Member of the Minnesota House of Representatives from the 13B district
- In office January 7, 1997 – January 3, 2011
- Preceded by: Tom Van Engen
- Succeeded by: Bruce Vogel

Personal details
- Born: Wells, Minnesota
- Party: Minnesota Democratic-Farmer-Labor Party
- Spouse: Claire
- Children: 2
- Alma mater: Lakewood Community College University of Minnesota
- Profession: real estate appraiser, legislator

= Al Juhnke =

American politician

Al Juhnke (born November 1958) is an American politician and a former member of the Minnesota House of Representatives who represented District 13B, based around Willmar in Kandiyohi County in the west central part of the state. A Democrat, he was first elected in 1996, and was re-elected to six consecutive terms. He was unseated by Republican Bruce Vogel in the 2010 general election. Prior to the 2002 legislative redistricting, the area was known as District 15A.

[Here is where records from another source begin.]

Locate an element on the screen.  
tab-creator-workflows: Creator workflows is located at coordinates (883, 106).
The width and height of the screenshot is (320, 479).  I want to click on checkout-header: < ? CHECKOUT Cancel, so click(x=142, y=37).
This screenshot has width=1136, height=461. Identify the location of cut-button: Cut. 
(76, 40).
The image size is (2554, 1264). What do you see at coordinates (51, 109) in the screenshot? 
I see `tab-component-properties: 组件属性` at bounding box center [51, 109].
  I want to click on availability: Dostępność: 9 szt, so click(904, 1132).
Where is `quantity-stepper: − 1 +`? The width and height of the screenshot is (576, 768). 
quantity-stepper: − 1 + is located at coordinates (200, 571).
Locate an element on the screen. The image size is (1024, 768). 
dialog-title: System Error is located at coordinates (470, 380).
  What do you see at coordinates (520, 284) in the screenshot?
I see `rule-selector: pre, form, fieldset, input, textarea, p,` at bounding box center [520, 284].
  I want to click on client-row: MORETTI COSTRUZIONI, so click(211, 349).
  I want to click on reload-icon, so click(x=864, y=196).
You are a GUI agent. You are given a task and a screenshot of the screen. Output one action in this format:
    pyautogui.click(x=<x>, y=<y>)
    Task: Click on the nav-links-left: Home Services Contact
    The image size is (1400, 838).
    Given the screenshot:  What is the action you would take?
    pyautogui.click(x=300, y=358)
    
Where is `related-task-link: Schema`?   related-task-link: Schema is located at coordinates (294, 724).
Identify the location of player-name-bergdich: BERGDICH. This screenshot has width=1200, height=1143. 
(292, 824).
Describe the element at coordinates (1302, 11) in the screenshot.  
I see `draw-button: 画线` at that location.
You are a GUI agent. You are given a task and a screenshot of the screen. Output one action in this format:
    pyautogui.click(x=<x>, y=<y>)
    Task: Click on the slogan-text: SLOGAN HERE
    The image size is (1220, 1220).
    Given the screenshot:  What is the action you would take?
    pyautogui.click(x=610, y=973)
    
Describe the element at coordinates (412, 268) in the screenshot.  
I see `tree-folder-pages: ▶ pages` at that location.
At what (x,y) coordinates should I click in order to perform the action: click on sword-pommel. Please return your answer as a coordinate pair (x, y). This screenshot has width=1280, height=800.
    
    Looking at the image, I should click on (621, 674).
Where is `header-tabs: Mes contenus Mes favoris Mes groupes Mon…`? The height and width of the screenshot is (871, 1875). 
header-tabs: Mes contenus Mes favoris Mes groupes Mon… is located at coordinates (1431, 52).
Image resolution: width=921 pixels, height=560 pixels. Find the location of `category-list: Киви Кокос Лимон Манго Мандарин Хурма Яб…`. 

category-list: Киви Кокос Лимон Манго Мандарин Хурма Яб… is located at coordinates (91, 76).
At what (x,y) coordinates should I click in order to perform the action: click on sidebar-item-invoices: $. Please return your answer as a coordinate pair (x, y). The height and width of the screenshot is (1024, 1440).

Juhnke currently lives in Lincoln, Nebraska and serves as the Executive Director of the Nebraska Pork Producers Association (January 2016 – present). Prior to this, he worked for five years in the office of Senator Al Franken as state advisor for Agriculture, Energy and Environment (March 2011 - January 2016).

Juhnke most served on the House Bonding, Environment Policy, Finance, and Rules committees, on the Commerce and Labor Subcommittee for the Telecommunications Regulation and Infrastructure Division, and was Chair of the Agriculture, Rural Economies and Veterans Affairs Finance Committee. He was an assistant minority leader from 2001 to 2004, and also served as speaker pro tempore.

Juhnke's legislative accomplishments include being named Politics In Minnesota's “First Termer of the Year in the Minnesota House” in 1997, serving as co-chair of the Council of State Governments-Midwest Legislative Conference (CSG-MLC) Agriculture & Natural Resources Committee, and serving as co-chair of the Minnesota NextGen Energy Board. He also serves on the board of directors of the Minnesota Chicano Latino Affairs Council.

Juhnke was recognized for his passion on agricultural and rural issues. He authored major bio-fuel legislation, making Minnesota the first state in the nation to mandate both a 10 and 20 percent bio-diesel content in their fuels. He helped establish the Agriculture Fertilizer Research and Education Council (AFREC), a farmer-led program to advance soil fertility research, technology development, and education. He was proud of his ability to work with legislators from both sides of the aisle, joining together in support of Minnesota agricultural issues.

His daughter is Shannon Juhnke, renowned for being captain of the MN state champion dog bowl team 4 years running in her youth.